__Task list__
**a.** In the PyLops-distributed page below, list every variable that receives a value in the first code example, the one that uses PyLops.
**b.** Extend the PyLops-distributed page below, picking up right after its last line.

__Page text__
************

PyLops-distributed¶
Note
This library is under early development.
Expect things to constantly change until version v1.0.0.
This library is an extension of PyLops for distributed operators.
As much as numpy and scipy lie at the core of the parent project PyLops, PyLops-distributed heavily builds on top of Dask, and more specifically Dask arrays.
Doing so, linear operators can be parallelized across several processes on a single node or across multiple nodes. Their forward and adjoint are first lazily built as directed acyclic graphs and evaluated only when requested by the user (or automatically within one of our solvers).
Most of the operators and solvers in PyLops-distributed mirror their equivalents in PyLops and users can seamlessly switch between PyLops and PyLops-distributed or even combine operators acting locally with distributed operators.
Here is a simple example showing how a diagonal operator can be created, applied and inverted using PyLops:
import numpy as np
from pylops import Diagonal
n = 10
x = np.ones(n)
d = np.arange(n) + 1
Dop = Diagonal(d)
# y = Dx
y = Dop*x
# x = D'y
xadj = Dop.H*y
# xinv = D^-1 y
xinv = Dop / y
and similarly using PyLops-distributed:
import numpy as np
import dask.array as da
import pylops_distributed
from pylops_distributed import Diagonal
# set-up client
client = pylops_distributed.utils.backend.dask()

************

__Provided information__
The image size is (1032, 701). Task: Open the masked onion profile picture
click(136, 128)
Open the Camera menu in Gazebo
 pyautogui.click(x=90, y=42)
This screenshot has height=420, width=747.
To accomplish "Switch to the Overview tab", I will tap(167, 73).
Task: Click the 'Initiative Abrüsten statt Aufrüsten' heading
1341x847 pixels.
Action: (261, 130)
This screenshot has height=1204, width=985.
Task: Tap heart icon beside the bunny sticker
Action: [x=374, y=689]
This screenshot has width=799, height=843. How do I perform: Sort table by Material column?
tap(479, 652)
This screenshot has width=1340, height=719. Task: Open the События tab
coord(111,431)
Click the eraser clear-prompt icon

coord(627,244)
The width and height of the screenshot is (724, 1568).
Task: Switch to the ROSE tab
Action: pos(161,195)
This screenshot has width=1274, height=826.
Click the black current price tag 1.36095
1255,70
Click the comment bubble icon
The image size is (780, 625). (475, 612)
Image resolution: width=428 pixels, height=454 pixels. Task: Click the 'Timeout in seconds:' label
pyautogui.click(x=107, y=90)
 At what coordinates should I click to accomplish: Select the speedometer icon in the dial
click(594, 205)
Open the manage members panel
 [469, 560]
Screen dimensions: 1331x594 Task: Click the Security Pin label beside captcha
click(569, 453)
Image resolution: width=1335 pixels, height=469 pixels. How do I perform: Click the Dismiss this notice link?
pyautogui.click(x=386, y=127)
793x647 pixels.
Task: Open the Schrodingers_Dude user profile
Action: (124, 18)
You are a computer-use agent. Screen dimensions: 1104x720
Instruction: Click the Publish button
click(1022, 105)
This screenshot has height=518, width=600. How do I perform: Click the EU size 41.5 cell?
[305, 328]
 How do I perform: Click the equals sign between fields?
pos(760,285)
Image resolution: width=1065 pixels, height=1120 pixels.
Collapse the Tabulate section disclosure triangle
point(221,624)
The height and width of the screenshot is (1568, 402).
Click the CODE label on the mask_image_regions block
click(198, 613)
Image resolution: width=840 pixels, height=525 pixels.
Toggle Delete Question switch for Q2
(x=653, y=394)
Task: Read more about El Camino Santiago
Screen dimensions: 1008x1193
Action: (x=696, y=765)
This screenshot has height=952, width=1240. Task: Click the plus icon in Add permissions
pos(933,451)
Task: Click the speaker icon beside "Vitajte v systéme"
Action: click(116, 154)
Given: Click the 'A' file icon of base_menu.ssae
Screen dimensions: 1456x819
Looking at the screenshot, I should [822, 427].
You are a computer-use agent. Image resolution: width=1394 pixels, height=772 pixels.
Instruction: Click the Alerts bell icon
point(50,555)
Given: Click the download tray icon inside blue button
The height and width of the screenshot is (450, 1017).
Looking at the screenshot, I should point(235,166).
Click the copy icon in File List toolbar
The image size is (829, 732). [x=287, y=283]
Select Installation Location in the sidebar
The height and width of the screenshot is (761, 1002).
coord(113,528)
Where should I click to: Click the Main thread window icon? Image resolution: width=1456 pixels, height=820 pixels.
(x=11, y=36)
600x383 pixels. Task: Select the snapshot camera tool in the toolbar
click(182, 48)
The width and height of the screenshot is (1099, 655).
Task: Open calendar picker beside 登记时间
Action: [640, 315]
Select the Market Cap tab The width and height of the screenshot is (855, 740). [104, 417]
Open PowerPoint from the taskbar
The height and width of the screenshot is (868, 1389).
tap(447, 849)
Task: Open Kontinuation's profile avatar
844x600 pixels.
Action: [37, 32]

************

__Per-task answers__
**a.** n, x, d, Dop, y, xadj, xinv

**b.**
n = 10
x = da.ones(n, chunks=(n//2,))
d = da.from_array(np.arange(n) + 1, chunks=(n//2, n//2))
Dop = Diagonal(d)
# y = Dx
y = Dop*x
# x = D'y
xadj = Dop.H*y
# xinv = D^-1 y
xinv = Dop / y
da.compute((y, xadj, xinv))
client.close()
It is worth noticing two things at this point:
- In this specific case we did not even need to reimplement the
Diagonal
operator. Calling numpy operations as methods (e.g.,x.sum()
) instead of functions (e.g.,np.sum(x)
) makes it automatic for our operator to act as a distributed operator when a dask array is provided instead. Unfortunately not all numpy functions are also implemented as methods: in those cases we reimplement the o perator directly within PyLops-distributed. - Using
*
and.H*
is still possible also within PyLops-distributed, however when initializing an operator we will need to decide whether we want to simply create dask graph or also evaluation. This gives flexibility as we can decide if and when apply evaluation using thecompute
method on a dask array of choice.
History¶
PyLops-Distributed was initially written and it is currently maintained by Equinor It is an extension of PyLops for large-scale optimization with distributed linear operators that can be tailored to our needs, and as contribution to the free software community.
Installation¶
You will need Python 3.5 or greater to get started.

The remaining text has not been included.